* **Description of the task**
Within the entries below, the lines from the one with "You are a computer-use agent. Screen" through the one with "Task: Click the Save & Approve button" are to be set down exactly, both ends kept.

[Pixel coordinate grounding data]
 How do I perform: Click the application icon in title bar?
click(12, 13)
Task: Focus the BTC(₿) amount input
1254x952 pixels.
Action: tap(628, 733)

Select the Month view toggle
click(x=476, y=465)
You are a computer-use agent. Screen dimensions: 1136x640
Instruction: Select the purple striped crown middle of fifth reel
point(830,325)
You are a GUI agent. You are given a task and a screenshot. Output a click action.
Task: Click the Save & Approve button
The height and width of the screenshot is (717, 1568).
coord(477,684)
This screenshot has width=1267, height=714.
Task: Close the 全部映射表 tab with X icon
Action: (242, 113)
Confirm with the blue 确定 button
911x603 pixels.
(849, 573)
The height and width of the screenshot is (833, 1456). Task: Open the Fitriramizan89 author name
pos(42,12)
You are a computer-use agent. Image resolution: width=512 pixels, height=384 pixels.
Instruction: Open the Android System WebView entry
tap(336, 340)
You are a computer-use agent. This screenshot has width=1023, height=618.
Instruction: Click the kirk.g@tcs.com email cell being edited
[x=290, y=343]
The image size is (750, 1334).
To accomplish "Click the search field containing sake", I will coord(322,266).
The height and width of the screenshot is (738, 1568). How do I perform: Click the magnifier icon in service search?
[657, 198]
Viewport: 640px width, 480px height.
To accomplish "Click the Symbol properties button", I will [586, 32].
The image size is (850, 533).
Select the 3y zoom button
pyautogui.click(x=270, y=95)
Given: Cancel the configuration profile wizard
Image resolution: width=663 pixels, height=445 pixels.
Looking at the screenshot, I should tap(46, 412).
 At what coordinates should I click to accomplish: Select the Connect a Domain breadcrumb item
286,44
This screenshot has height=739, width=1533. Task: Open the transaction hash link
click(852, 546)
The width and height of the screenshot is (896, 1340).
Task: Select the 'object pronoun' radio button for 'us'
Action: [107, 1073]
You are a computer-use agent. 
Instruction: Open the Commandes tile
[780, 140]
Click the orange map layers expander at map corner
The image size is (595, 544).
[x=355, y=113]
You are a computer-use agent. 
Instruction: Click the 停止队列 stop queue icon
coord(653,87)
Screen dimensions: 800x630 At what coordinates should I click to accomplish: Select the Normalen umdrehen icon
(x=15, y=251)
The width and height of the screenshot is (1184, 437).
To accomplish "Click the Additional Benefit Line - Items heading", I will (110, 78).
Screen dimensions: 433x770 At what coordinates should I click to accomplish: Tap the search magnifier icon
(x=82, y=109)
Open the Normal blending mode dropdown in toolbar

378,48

* **Result below**
You are a computer-use agent. Screen dimensions: 1136x640
Instruction: Select the purple striped crown middle of fifth reel
point(830,325)
You are a GUI agent. You are given a task and a screenshot. Output a click action.
Task: Click the Save & Approve button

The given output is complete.